There’s also a 1.9-megapixel front-facing camera, which is capable of recording 720p video.

The “human” smartphone

Samsung’s big play with its new smartphone isn’t the hardware, but its host of smart, “human” features. According to Samsung, this is a phone that “understands you”, that sees and listens to you.

The headline here is its eye motion sensing technology. Dubbed SmartStay, this monitors the user’s eye movements with the 1.9-megapixel front-facing camera and keeps the screen from dimming or switching off as long as your eyes are on the screen.

It was impossible to test this in any depth at the  launch event, however in our short play with the S III the screen did indeed seem to timeout while the screen was facing away from us and remain on when we were face to face with it.


Then there’s S Voice, which introduces advanced voice recognition — an uncanny echo of the iPhone 4S’ Siri feature. Saying “hi Galaxy” wakes the S III up, for example, and you can ask it to tell you the weather and launch the camera app. It’s  a feature we suspect Apple’s lawyers are going to be examining very closely indeed.

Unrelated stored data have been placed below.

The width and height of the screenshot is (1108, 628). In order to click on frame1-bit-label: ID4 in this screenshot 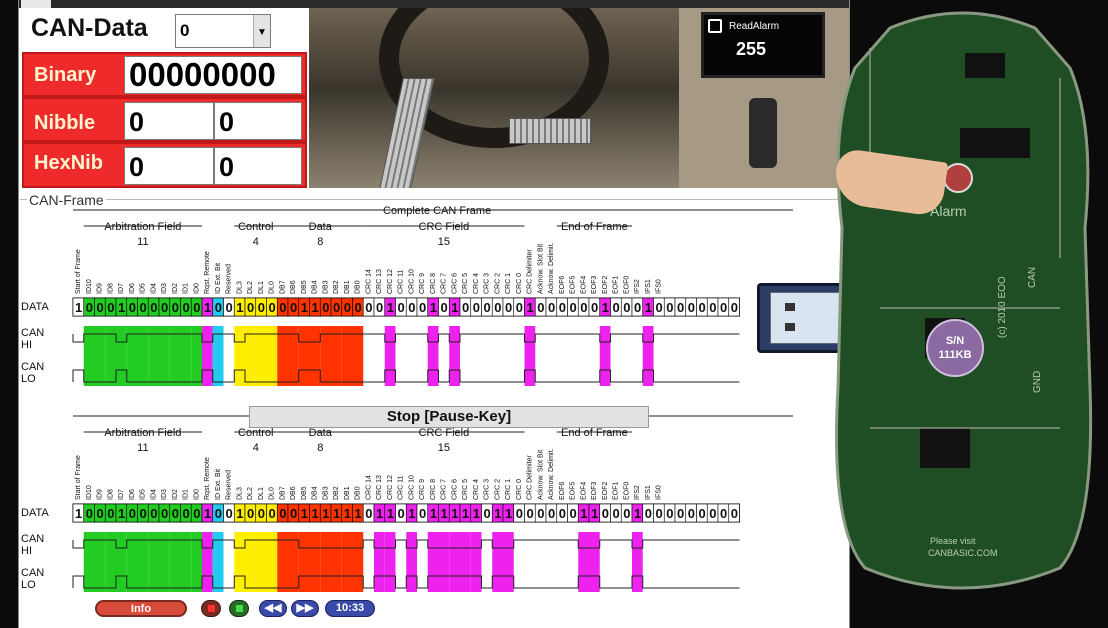, I will do `click(154, 288)`.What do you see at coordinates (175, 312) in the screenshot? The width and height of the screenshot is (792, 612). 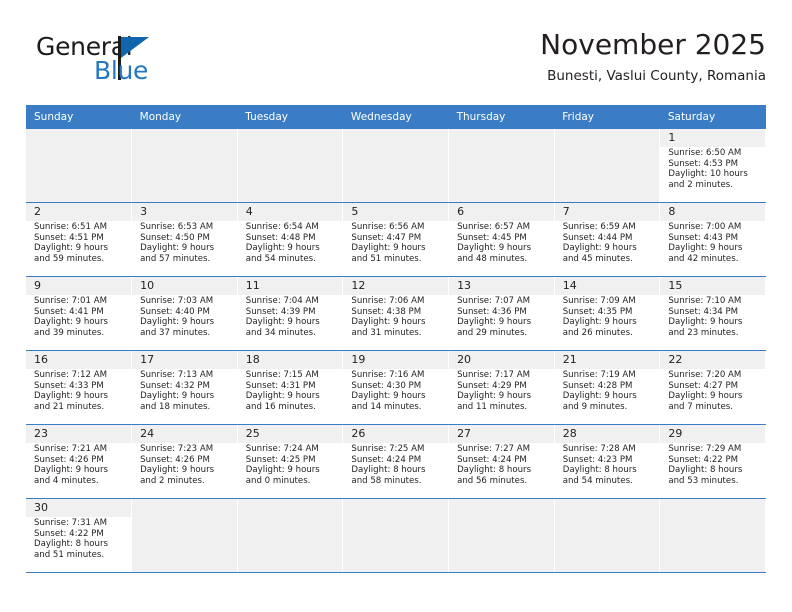 I see `sunset-text: Sunset: 4:40 PM` at bounding box center [175, 312]. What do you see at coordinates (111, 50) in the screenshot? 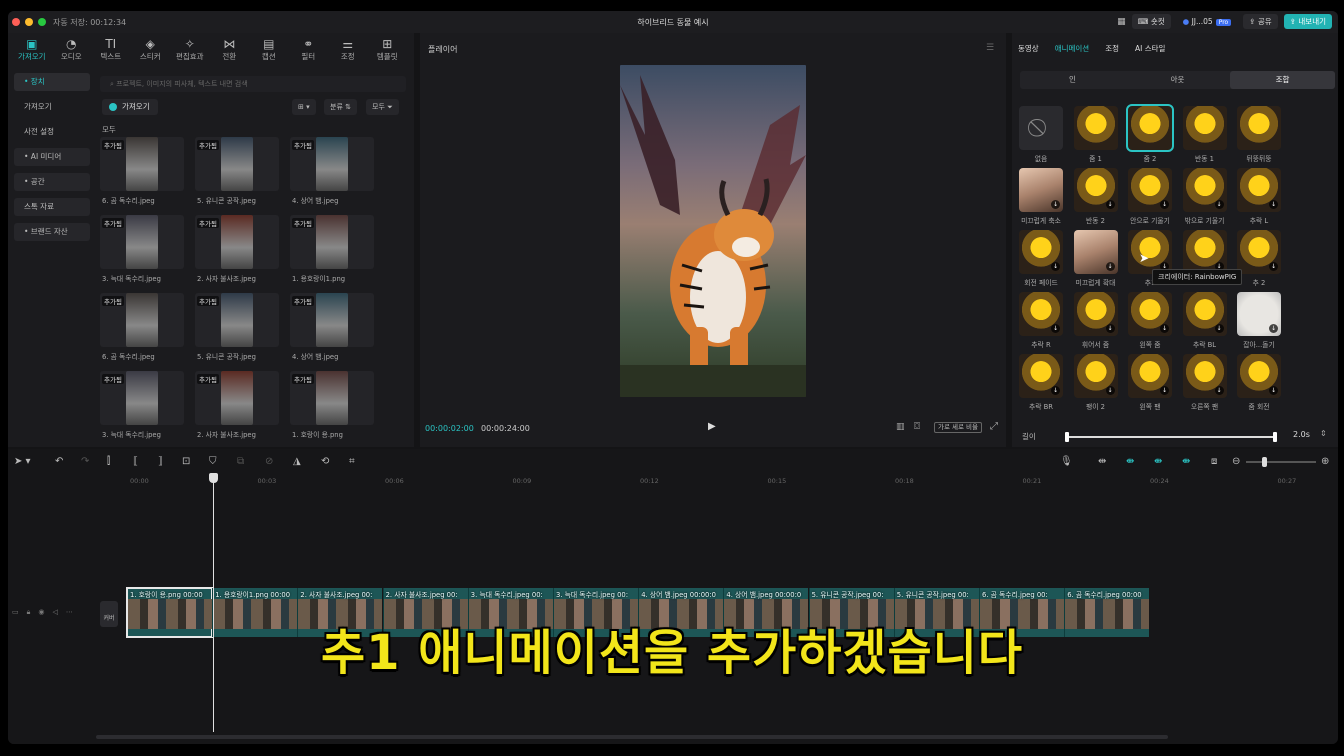
I see `tool-text: TI 텍스트` at bounding box center [111, 50].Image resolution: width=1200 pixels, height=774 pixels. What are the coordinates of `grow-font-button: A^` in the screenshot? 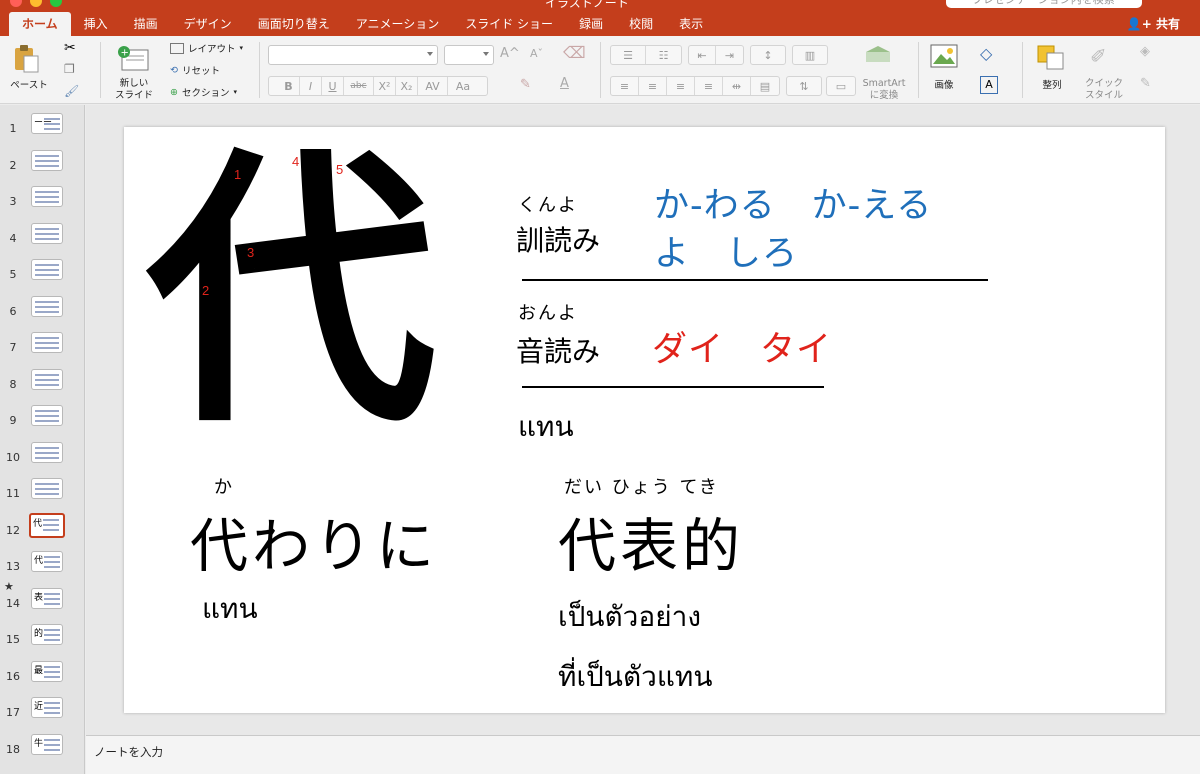 It's located at (510, 54).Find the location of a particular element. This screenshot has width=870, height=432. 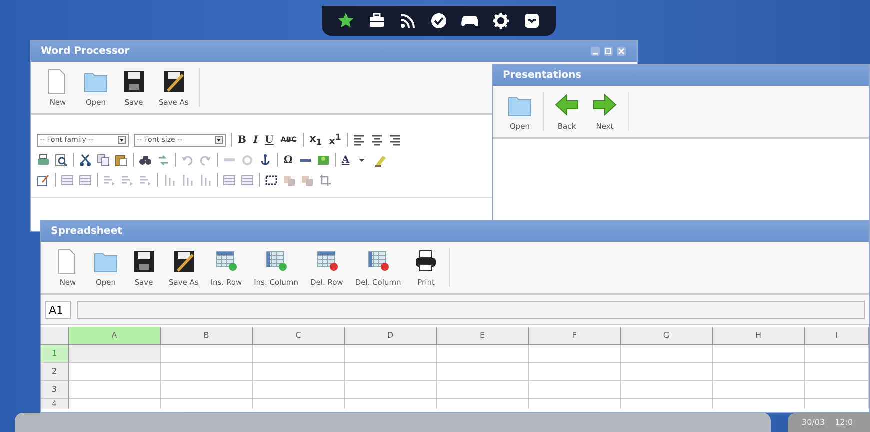

formula-field is located at coordinates (471, 310).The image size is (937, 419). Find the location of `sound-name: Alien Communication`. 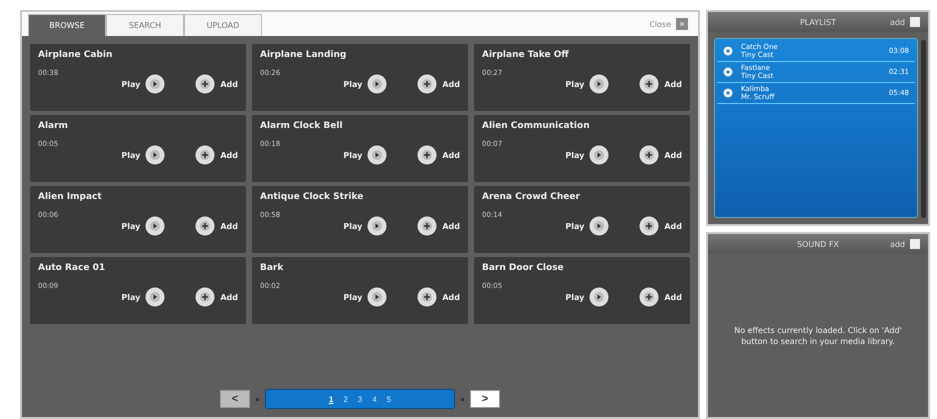

sound-name: Alien Communication is located at coordinates (536, 126).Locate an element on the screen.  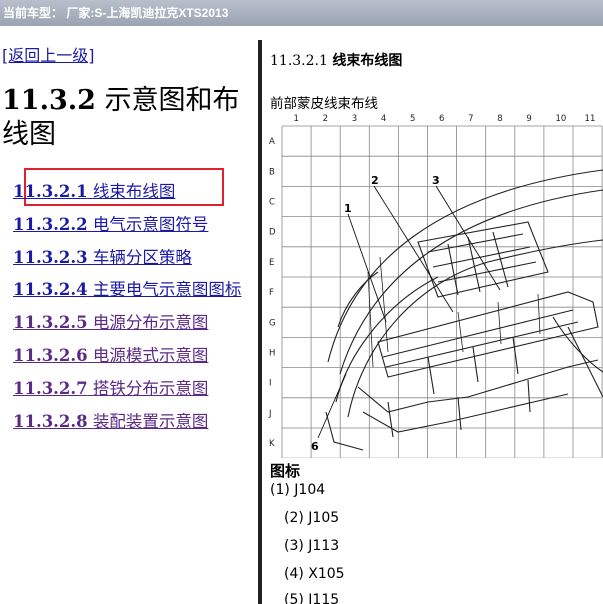
grid-row-label: F is located at coordinates (272, 293).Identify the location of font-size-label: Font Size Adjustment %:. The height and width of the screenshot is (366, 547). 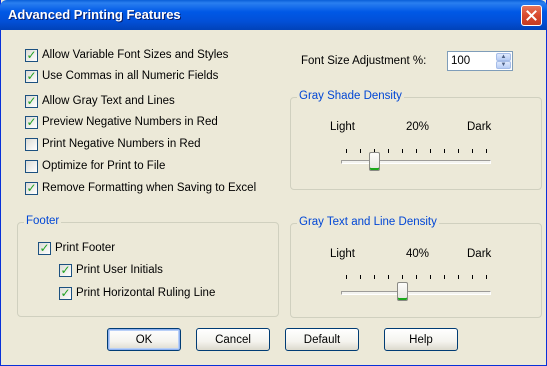
(364, 61).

Direct Call extends the Galaxy S III’s smart feature set to its phone capabilities. While texting you can lift the phone to your ear and it will call the person you’re texting automatically. Smart Alerts buzz the phone as you pick it up to indicate the number of missed calls and texts. Social Tag, meanwhile, recognises the faces of your friends in photos allowing you to directly access their Facebook wall from the photo gallery or send a text.

One party trick also worth noting is Pop-up Play, which allows you to keep video playing in a small window, and nip off to do something else — check something on the web, send a text message or update your Twitter feed.


As with many top-end smartphones these days, the S III has a host of features aimed at hooking up with your home entertainment system. AllShare Cast allows video content to be streamed wirelessly to an HD TV with the help of a small box that can be attached to said TV.


The screen of the phone can be mirrored in similar fashion, and there’s also DLNA support which allows for more traditional, home network-based streaming via DLNA, allowing videos and music to be played from other DLNA-enabled  components around the home.


In all, despite all the smart features, beefed up camera, CPU, user interface and screen, the Samsung Galaxy S III has yet to set our pulses racing. Perhaps it’s the plasticky build quality. Perhaps it’s the fact that in no area does this handset stretch out a significant lead on the HTC One X.

But that could all change, of course, once we get our hands on a review sample and spend some quality time with it. The S III will be launched across Europe on 29 May; keep an eye out for our full review closer to the time.